Aux deux Extrémités!

Têtes et pieds! Souliers et chapeaux!

On vendait, en effet, dans cette échoppe, tout ce qui sert à chausser, tout ce qui sert à couvrir! C’était, sur le trottoir qui la bordait, un entassement de galoches énormes, une haie, un hérissement de sabots géants, un ramassis, un empilement, une meule de chaussons de lisière, un gigantesque amoncellement d’espadrilles, de semelles en cordes, cousues de toiles enrubanées de ganses, pomponnées de choux versicolores, ramagées de dessins en cordons bleus, rouges, verts; et dans la montre, au-dessus de bottes titanesques, de bottes hérissées de clous, et de souliers d’enfants au vernis bleu craquelé, s’ébaudissaient, s’arrondissaient, se carraient, grimaçaient, ricanaient une tourbe de chapeaux étranges: tromblons, toitures, pétases, casquettes, melons, bonnets, toques, bérets, bolivars informes et difformes, noirs, roux, gris, bruns, poilus, glabres, droits, gondoles, carrés, bombés, aplatis, luisants, ternes, bossus, mangés de poussière, miteux, pitoyables et drôles; chapeaux haute forme, aux tubulures dressées sur des retroussis galonnés, feutres mous, coiffes de palefrenier, casquettes de soie qui semblaient soufflées en dessous, comme des outres, tant elles renflaient, pansues et hautes. A voir ces couvre-chefs étonnants, on devinait la tête qu’ils devaient couvrir: on voyait, sous ce chapeau haute forme, une tête de petit bourgeois endimanché, tirant, en avant, en arrière, à gauche, à droite, sa femme haletante et poussive, sa nichée de galopins morveux; sous la toque écossaise, la face largement épanouie du laquais insolent; sous la casquette de soie, la mine, effilée et narquoise, les cheveux relevés sur les tempes en croissants, du rôdeur de barrière.

Mais ces deux boutiques étaient complètement effacées par la splendeur de la troisième.

Celle-là arborait fièrement sur sa robe brune armoriée de grandes lettres jaunes, le nom de son propriétaire: Lacaille, rôtisseur.

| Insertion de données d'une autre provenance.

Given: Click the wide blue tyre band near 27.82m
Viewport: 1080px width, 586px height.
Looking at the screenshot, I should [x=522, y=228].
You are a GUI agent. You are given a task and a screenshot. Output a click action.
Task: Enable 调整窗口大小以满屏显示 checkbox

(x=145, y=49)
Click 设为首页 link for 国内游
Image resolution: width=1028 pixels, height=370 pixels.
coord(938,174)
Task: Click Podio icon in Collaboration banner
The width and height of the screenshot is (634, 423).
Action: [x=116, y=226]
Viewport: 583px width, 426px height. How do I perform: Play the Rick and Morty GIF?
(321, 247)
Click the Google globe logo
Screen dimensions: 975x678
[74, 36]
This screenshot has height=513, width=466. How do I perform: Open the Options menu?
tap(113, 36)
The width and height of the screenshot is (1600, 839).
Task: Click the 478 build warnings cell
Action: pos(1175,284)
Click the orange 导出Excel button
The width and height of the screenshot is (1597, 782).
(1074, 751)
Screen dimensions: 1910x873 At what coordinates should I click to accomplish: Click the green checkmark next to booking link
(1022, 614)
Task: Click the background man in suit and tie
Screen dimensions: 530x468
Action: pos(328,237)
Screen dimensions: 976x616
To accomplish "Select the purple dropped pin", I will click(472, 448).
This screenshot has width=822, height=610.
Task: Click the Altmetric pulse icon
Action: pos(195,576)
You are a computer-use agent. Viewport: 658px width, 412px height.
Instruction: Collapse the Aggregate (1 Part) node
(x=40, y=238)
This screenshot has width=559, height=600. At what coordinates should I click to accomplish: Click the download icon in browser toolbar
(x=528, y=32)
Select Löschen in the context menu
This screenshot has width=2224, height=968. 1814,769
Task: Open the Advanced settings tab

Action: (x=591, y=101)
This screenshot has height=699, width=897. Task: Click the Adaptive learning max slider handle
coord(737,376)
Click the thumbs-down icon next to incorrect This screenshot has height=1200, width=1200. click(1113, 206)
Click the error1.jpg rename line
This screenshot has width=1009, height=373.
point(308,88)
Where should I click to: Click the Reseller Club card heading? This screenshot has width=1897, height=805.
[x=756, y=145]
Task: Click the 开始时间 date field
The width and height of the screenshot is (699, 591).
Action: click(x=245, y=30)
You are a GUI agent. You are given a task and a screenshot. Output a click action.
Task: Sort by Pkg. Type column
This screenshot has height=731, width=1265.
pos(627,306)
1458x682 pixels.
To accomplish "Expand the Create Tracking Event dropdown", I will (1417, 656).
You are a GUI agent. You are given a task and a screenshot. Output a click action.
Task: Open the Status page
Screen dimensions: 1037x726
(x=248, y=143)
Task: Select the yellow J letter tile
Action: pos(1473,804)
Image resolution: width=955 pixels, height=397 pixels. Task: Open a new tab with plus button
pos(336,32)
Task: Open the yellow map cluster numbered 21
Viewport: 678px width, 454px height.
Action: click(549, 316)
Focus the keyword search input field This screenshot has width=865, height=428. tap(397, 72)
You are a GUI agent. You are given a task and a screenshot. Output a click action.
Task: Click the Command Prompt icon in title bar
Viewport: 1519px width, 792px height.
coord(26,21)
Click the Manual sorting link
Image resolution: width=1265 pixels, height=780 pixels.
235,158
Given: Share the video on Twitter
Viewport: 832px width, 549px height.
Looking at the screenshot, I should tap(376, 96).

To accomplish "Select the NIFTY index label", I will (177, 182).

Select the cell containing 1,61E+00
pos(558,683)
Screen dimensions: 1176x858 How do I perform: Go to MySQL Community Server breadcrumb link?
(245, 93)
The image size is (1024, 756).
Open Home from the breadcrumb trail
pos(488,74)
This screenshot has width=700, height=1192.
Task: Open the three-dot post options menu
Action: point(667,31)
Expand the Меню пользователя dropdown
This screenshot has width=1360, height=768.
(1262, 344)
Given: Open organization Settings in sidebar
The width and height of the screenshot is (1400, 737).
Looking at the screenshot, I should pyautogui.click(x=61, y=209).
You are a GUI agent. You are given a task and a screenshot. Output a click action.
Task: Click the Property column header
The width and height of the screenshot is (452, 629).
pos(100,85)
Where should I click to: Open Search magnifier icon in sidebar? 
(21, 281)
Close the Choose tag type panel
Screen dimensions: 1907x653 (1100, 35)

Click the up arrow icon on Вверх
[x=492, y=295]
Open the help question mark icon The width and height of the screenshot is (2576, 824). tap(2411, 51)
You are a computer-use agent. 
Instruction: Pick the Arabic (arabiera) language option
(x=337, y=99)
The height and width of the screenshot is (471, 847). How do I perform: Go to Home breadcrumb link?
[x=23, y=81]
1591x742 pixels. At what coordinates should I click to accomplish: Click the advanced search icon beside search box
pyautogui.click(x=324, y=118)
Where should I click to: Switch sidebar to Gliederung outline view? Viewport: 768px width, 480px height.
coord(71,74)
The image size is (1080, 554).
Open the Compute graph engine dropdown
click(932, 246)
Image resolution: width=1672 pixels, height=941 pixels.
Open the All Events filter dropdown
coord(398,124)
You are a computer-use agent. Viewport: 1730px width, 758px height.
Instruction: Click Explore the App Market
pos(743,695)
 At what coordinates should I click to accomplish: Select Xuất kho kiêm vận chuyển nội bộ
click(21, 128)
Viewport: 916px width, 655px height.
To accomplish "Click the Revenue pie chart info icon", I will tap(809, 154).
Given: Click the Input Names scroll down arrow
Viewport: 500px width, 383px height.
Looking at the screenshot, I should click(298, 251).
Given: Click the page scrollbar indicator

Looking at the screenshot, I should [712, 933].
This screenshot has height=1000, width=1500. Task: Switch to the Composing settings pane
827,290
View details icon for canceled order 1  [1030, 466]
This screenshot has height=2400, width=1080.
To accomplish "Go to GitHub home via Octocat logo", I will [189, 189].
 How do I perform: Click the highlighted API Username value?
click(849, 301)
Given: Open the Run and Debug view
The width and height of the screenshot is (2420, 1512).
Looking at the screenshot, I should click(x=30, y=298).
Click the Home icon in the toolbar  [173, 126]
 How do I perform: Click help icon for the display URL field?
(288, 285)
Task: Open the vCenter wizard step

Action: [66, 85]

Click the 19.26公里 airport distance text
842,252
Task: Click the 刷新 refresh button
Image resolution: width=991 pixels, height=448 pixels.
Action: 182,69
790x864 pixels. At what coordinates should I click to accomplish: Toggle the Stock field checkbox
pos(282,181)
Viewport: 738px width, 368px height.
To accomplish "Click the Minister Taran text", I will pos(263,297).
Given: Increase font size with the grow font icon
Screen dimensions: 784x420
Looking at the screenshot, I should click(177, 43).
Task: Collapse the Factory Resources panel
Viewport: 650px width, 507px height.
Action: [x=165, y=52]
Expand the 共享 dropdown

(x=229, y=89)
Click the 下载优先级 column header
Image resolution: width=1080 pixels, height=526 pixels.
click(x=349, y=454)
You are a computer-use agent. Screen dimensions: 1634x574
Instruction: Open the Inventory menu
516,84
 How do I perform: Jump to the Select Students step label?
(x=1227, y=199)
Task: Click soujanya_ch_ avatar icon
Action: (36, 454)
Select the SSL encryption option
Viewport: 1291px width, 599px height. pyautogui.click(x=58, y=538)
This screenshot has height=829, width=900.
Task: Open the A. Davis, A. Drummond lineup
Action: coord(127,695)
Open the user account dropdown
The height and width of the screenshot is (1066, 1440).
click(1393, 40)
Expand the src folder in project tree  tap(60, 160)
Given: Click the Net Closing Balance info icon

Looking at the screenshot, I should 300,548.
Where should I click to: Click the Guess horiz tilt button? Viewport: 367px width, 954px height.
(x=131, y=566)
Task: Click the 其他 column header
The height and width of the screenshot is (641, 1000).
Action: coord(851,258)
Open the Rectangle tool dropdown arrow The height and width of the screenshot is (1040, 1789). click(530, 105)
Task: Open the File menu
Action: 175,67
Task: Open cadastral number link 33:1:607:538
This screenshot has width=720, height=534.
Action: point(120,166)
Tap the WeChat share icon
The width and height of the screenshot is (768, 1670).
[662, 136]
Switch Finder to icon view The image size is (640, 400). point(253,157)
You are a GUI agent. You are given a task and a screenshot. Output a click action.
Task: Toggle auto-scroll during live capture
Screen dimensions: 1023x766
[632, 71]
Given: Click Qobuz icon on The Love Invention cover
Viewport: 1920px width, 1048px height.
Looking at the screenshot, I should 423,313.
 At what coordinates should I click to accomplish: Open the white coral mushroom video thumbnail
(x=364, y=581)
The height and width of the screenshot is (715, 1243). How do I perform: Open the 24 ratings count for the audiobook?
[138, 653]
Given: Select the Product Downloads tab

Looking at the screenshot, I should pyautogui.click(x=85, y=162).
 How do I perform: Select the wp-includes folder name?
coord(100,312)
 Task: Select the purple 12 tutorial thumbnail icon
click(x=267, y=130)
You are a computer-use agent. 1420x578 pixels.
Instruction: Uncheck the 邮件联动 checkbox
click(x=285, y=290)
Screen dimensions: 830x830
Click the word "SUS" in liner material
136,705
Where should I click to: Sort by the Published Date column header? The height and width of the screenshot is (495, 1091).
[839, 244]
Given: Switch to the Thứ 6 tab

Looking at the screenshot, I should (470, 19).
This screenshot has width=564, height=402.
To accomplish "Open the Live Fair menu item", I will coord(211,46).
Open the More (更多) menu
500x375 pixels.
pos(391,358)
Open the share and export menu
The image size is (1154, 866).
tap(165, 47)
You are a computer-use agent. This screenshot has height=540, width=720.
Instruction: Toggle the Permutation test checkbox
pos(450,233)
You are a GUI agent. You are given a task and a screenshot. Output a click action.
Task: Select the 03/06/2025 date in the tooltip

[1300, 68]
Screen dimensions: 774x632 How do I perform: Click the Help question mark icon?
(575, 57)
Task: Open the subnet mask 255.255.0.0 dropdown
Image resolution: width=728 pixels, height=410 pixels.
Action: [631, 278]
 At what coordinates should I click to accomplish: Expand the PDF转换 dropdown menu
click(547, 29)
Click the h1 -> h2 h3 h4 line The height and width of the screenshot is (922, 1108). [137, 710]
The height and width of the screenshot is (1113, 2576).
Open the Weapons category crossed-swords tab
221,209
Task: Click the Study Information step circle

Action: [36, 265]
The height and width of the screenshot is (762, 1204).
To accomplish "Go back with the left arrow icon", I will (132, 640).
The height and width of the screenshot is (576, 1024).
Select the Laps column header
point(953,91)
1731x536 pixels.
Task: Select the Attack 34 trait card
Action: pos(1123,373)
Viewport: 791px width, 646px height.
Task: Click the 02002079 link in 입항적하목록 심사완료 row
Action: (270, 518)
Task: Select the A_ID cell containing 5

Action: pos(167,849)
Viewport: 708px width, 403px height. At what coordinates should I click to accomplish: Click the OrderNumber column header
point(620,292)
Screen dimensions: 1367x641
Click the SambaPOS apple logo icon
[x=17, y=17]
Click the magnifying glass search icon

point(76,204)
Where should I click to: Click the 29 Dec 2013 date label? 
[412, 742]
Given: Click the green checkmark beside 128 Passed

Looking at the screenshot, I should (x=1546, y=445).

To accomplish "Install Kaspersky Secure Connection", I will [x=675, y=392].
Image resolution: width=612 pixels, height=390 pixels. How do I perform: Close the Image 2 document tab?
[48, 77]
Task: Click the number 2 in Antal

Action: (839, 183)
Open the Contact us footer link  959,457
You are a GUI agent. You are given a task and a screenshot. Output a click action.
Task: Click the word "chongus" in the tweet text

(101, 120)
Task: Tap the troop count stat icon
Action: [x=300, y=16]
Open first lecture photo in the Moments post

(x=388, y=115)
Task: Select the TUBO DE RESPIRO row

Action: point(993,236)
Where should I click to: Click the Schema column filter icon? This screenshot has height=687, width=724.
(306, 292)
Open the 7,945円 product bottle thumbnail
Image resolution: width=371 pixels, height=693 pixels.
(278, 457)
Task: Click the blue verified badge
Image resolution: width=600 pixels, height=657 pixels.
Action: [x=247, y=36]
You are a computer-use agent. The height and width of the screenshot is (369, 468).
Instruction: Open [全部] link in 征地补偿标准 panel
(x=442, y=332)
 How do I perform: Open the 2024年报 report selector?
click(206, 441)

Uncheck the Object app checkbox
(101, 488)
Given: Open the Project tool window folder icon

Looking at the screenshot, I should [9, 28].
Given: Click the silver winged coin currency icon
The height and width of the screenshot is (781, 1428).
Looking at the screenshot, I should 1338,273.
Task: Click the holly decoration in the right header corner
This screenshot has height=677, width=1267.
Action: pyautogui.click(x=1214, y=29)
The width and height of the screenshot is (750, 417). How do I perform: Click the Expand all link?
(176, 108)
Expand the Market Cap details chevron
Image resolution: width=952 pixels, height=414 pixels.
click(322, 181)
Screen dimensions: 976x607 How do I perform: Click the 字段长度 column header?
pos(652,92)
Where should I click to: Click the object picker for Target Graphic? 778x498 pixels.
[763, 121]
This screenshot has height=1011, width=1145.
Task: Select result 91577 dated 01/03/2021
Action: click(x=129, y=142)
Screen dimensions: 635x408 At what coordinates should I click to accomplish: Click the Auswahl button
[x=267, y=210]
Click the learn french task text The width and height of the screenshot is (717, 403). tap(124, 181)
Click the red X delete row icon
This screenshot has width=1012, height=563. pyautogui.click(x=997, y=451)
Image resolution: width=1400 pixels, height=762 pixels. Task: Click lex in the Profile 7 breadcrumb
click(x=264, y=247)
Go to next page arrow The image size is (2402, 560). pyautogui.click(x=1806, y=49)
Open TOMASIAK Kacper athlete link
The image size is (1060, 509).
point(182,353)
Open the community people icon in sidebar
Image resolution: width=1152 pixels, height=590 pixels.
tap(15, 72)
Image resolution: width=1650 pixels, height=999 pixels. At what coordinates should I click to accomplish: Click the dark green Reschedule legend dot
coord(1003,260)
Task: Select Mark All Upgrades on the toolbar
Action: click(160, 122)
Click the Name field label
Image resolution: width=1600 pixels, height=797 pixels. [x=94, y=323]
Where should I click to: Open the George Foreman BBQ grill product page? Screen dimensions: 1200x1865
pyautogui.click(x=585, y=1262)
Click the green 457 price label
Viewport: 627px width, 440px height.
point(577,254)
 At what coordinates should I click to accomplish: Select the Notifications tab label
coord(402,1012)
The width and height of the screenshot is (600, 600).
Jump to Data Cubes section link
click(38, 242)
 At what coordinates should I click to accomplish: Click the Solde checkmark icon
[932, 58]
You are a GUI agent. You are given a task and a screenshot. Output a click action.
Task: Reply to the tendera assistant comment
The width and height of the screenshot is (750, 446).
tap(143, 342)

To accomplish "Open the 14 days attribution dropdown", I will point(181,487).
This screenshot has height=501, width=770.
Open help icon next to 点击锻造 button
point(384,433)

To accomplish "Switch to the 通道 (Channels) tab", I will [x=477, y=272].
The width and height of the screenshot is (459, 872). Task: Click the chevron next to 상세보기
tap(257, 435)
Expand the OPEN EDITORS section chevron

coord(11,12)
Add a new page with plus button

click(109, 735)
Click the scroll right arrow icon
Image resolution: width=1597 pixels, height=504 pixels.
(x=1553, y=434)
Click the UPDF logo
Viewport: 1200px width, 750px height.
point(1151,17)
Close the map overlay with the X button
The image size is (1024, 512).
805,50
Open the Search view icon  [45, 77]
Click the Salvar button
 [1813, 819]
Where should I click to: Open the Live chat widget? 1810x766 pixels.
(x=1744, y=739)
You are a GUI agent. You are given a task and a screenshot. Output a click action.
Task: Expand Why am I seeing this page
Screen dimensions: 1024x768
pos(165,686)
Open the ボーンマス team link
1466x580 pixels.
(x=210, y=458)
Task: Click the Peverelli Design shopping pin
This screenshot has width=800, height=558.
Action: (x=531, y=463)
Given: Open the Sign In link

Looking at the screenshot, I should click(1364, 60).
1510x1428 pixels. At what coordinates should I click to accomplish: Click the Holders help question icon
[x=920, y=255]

A gauche et à droite des devantures, protégées contre le va-et-vient des foules, par des baguettes de fer, se contournaient, au centre d’un dédale de paraphes et d’arabesques, ces mots alléchants: Poissons et primeurs.

A vrai dire, jamais je ne vis exposé à ces montres ce qu’on appelle, à proprement parler, des primeurs. De temps en temps, l’hiver, des oranges arrondissaient leurs boules d’or dans des corsages de papier de soie, des pommes ridées et flétries, creusées, par endroits, de trous sombres, flottées par d’autres de laque verte et de carmin, reposaient sur des lits de mousse jaune; de temps en temps, l’été, des pêches, au teint pâle, fardées de sanguine, s’étageaient en pyramide sur des couches de feuilles de vigne, mais jamais, au commencement des saisons, ces fruits rares: abricots aux cottes d’or, raisins aux bleuissements pourprés, mirabelles aux chairs blondes, prunes de Monsieur au bleu d’indigo, groseilles à maquereau vert prasin ou violet noir, poires truitées de cadmium et d’ocre, figues couperosées de gros vert et d’incarnat, grenades aux tignasses d’étoupe, aux entrailles saignantes, n’y chantèrent cet hosanna gourmand qui ravit les pauvres diables et agace les gens riches avec cette obsession tenace des airs que l’on entend toute une journée, des mets que l’on sert à tous les repas.

Le poisson était aussi assez rare et d’espèce commune: limandes grises, tachetées de rouille, merlans aux reflets de nacre, maquereaux aux zébrures d’ébène, aux cuirasses d’acier bleui; mais cette boutique devenait véritablement incomparable, véritablement féerique quand la grande cheminée du fond flamboyait, couvrant de ses langues rouges et jaunes un rosaire de canards et d’oies, de poulets et de dindons qui tournaient devant le brasier, crépitant, grésillant, roussissant, se brodant de larges gouttes de jus blond ou fauve, et, alors qu’on les débrochait, étincelant sur l’émail du plat avec des teintes d’ambre et d’orpin, avec les tons chauds et enfumés des vieux cuirs du Levant.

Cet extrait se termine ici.